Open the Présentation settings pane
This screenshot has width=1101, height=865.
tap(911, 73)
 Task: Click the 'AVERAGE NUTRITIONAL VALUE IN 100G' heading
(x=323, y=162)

__What needs to be done__
Print each line, starting with the one that contains "Task: Click the" and ending with the last line of the data, exactly as it stands and with no other lines.

__Solution to this task__
 Task: Click the 'AVERAGE NUTRITIONAL VALUE IN 100G' heading
(x=323, y=162)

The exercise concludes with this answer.